▶ _Tugas yang Diminta_:
1 > Di kota mana Jambore Nasional Pendidikan Nonformal dan Informal digelar menurut berita tentang pendidikan non-formal di bawah ini?
2 > Lanjutkan berita tentang pendidikan non-formal di bawah ini, mulai setelah kalimat terakhirnya.

▶ _Kutipan untuk Dibaca_:
/---
DP Sumenep Dorong Pemerintah Setarakan Pendidikan Non-Formal dengan Formal

DPKSUMENEP.ID, SUMENEP — Dalam Rapat Dengar Pendapat Umum (RDPU) bersama Komisi X DPR RI, sejumlah organisasi pendidikan non-formal dan informal menyampaikan berbagai aspirasi penting yang terkait dengan masa depan pendidikan di Indonesia.

Acara ini dihadiri oleh Dewan Pimpinan Nasional Aliansi Pejuang Pendidikan Nonformal dan Informal (DPN APPNFI), Dewan Pengurus Pusat Forum Komunikasi Pusat Kegiatan Belajar Masyarakat (FK PKBM) Indonesia, Dewan Pengurus Pusat Asosiasi Tutor Pendidikan Kesetaraan Nasional (DPP ASTINA), serta Pengurus Pusat Himpunan Pendidik dan Tenaga Kependidikan Anak Usia Dini (HIMPAUDI).

Dalam rapat tersebut, perwakilan berbagai organisasi ini menyampaikan hasil revitalisasi pendidikan non-formal dan informal, sebagaimana yang dirumuskan dalam Jambore Nasional Pendidikan Nonformal dan Informal yang digelar di Malang pada 10-13 Januari 2025. Beberapa isu yang mencuat adalah pentingnya meningkatkan kualitas tutor pendidikan kesetaraan, peran strategis tenaga pendidik PAUD non-formal, serta penghapusan perbedaan antara pendidikan formal dan non-formal di mata regulasi dan kebijakan pemerintah.
\---
▶ _Entri yang Disediakan_:
/---
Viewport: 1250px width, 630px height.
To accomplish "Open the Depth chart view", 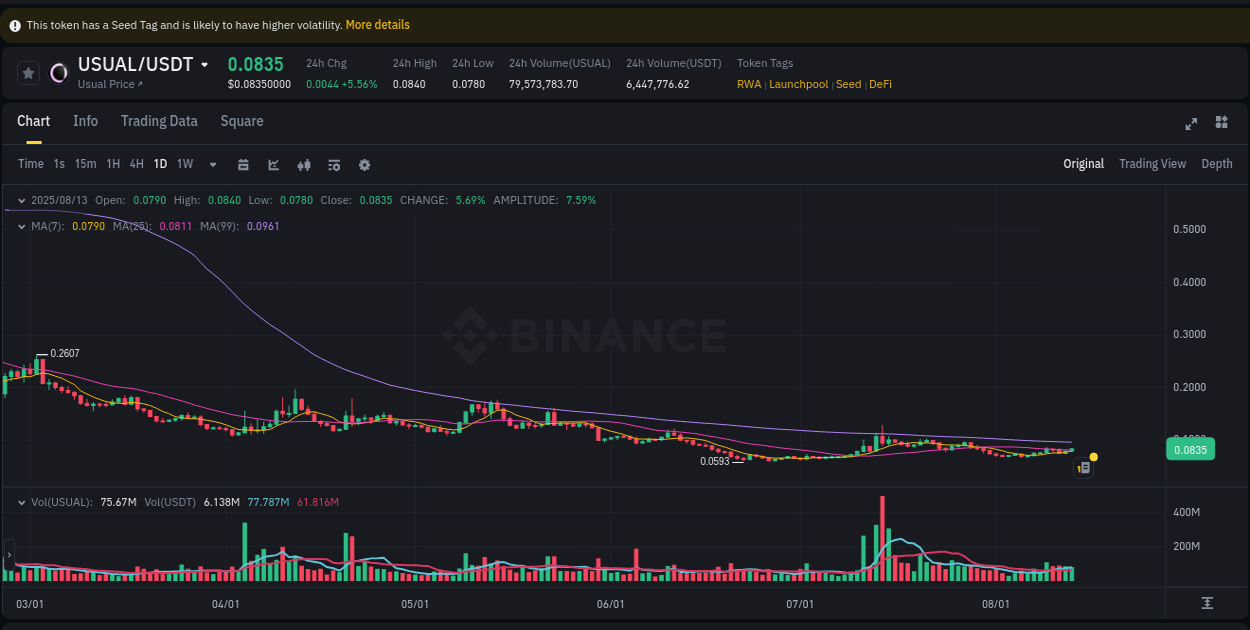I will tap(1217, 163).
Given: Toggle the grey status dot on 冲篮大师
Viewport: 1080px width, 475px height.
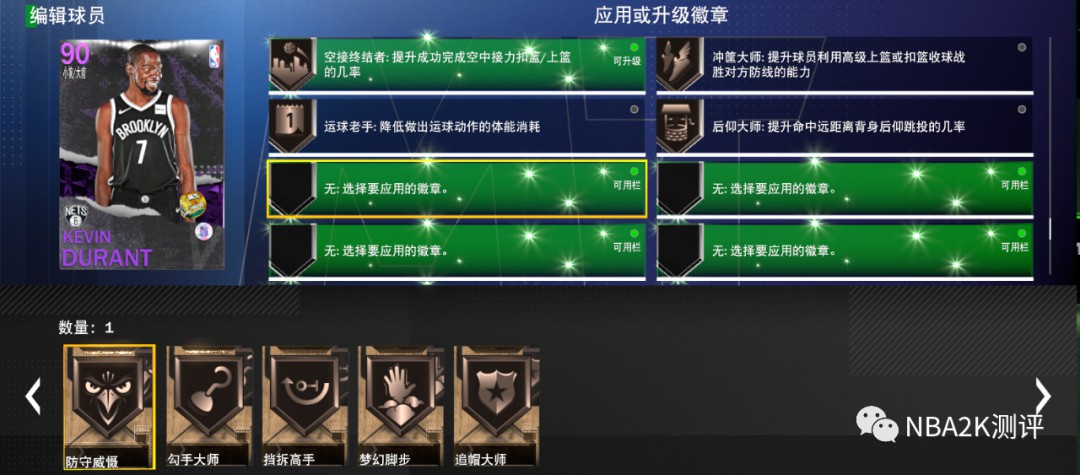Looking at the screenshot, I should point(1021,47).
\---
/---
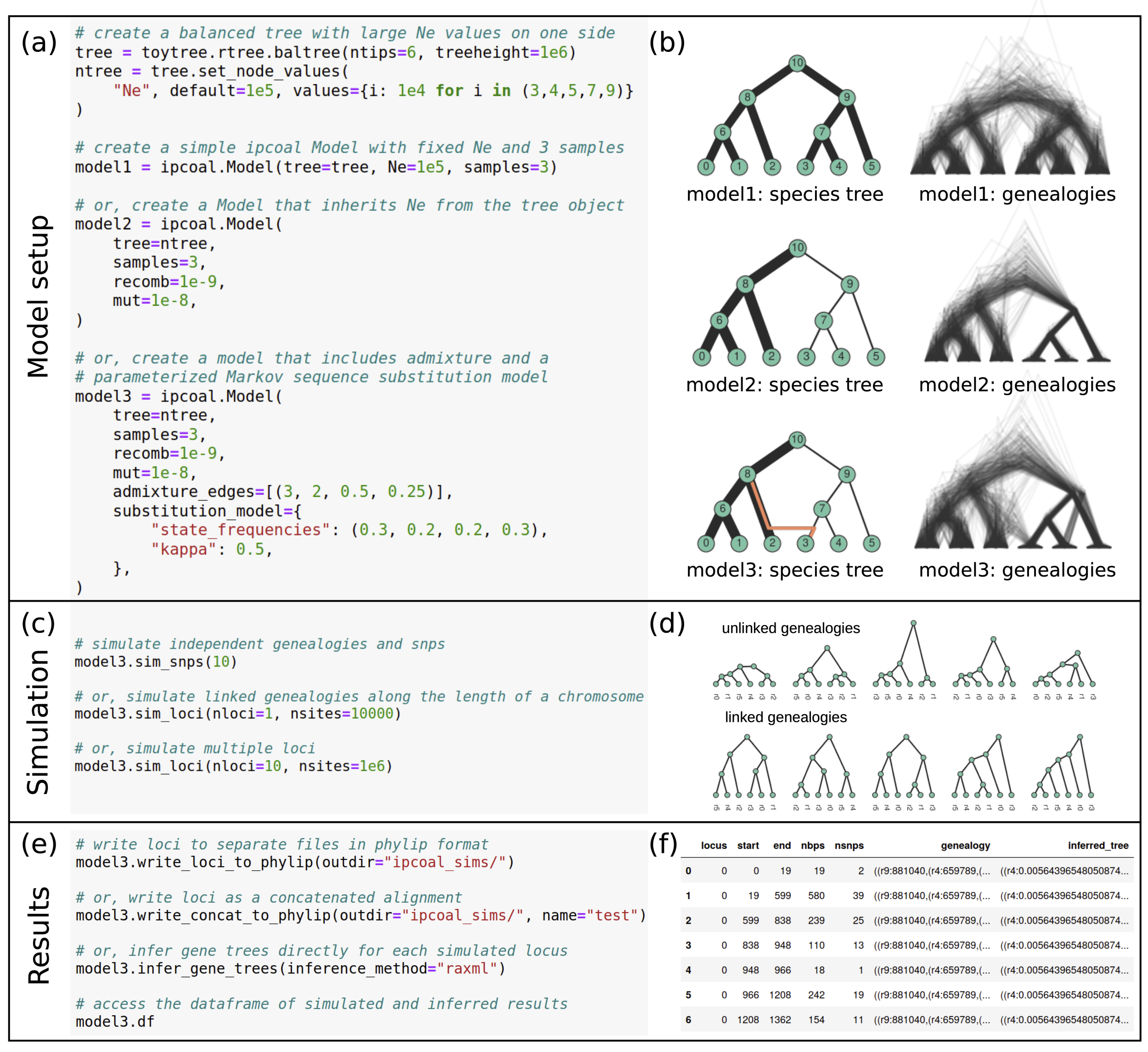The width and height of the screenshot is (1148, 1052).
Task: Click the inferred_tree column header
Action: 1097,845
\---
▶ _Hasil per Tugas_:
1 > Jambore itu digelar di Malang.

2 >
Menanggapi berbagai masukan tersebut, Wakil Ketua Dewan Pendidikan Kabupaten Sumenep (DPKS), Syamsuri, S.H., S.Pd., M.Pd., menyatakan dukungannya terhadap langkah yang diusulkan. Ia mendorong pemerintah pusat untuk segera mengambil kebijakan yang menyetarakan pendidikan non-formal dengan pendidikan formal.

Menurut Syamsuri, pendidikan non-formal memiliki peran yang tak kalah penting dari pendidikan formal dalam membangun kecerdasan bangsa, terutama dalam menjangkau kelompok-kelompok masyarakat yang kurang terlayani oleh sistem pendidikan formal.

“Pendidikan non-formal sering kali menjadi jembatan bagi mereka yang putus sekolah atau tidak memiliki akses ke pendidikan formal. Oleh karena itu, perannya sangat strategis dalam meningkatkan angka partisipasi pendidikan di Indonesia,” ujar Syamsuri.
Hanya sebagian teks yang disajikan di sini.